2026-05-16 improvement v0.4.1

v0.4.1 — cross-client dict-zstd, llama.cpp br+zstd, synthetic protocol bench

A patch release that closes three correctness gaps the v0.4.0 cross-stack matrix had been silently papering over — the §1 headline conflated protocol efficiency with model-output behaviour, only Python actually decoded dict-zstd, and the bench's unanimity check only inspected wire bytes (not whether anything decoded). All fixed AND defended by regression tests. New synthetic-stream bench is the protocol-only headline; 24/24 wire AND 24/24 decode unanimous across all 6 clients × 3 engines for the first time.

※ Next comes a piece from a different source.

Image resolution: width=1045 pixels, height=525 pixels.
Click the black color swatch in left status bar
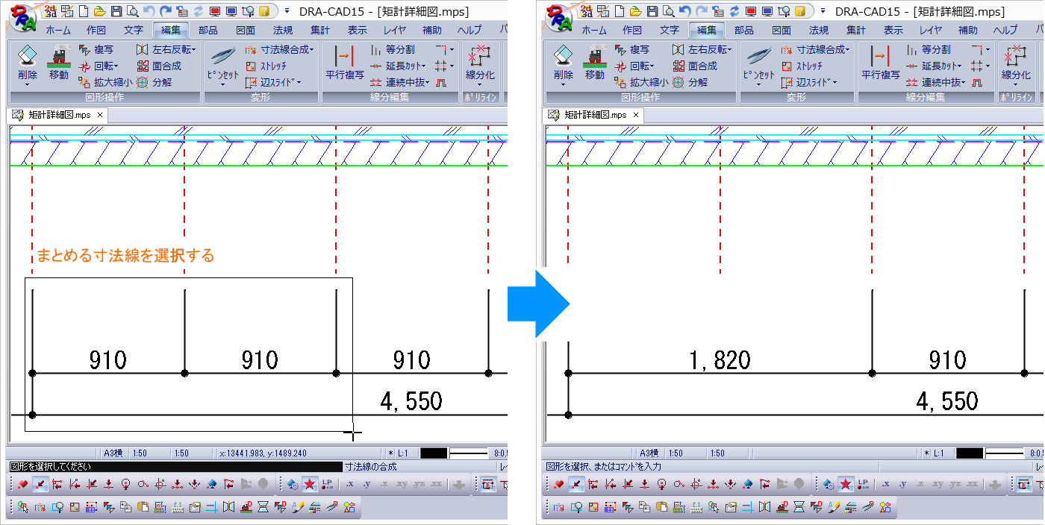tap(434, 453)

v0.4.1 is wire-additive over v0.4 — every v0.4 client decodes a v0.4.1 server byte-for-byte. The shipped changes are all consumer-side fidelity improvements + a wholesale rewrite of how we measure protocol efficiency vs how we report it.

The three gaps v0.4.0 was silently masking

§1 headline conflated protocol with model output. Same prompt at temperature=0, three engines, three different token sequences (floating-point non-associativity in CUDA reductions + sampler/attention divergence), three different compression ratios. The headline number was reading “Codec sglang at 1,707× / vllm at 137× / llama.cpp at 33×” as though it were measuring the protocol — but it was measuring “the protocol × what each engine happened to generate.” A new synthetic-stream bench (packages/bench/scripts/synthetic_wire_bench.py) now runs known token-ID corpora through Codec’s encoder + compression libraries locally — no engine, no model — and that’s §1. Engine output moves to §1b with a clear “content-dependent” disclaimer.

Honest protocol-only range:

Token distribution (2K msgpack)	Best ratio over Codec identity
Uniform random (worst case)	4.8×
Comma-dominated (50% one ID)	6.6×
Low entropy (50 unique IDs)	16.6×
Cyclic period 10 (best case)	391.9×

Versus JSON-SSE identity, multiply by ~10× — so the JSON-SSE→Codec range spans ~50× to ~4,000× depending on what the model decides to generate.

Only Python actually decoded dict-zstd. The other 5 clients (TS/Web, .NET, Rust, Java, C) either silently returned the compressed bytes (TS, C) or errored loudly with “Dictionary mismatch” (Rust, Java, .NET). The bench’s wire-byte unanimity check missed this because it only verified the clients received the same bytes, not that they decoded the same tokens. Fixed by adding real dict-zstd support to all 5 missing clients (new compression.{ts,rs,java,cs,c} modules + 70+ tests across them, all against a shared cross-client interop fixture captured from a real codec-sglang:v0.4.1 zstd response). Result: 24/24 wire AND 24/24 decode unanimous on every engine — the first cut where the decode side is verifiable.

llama.cpp was identity + gzip only. The TODO was literally in the source. v0.4.1 ships codec_brotli_streamer + codec_zstd_streamer in the llama.cpp fork, plus a new env-loaded codec_zstd_dict_registry, plus the missing /codec/schema endpoint. Negotiator now honors spec preference order zstd > br > gzip > identity with the dict-gate per spec/versions/v0.4.md.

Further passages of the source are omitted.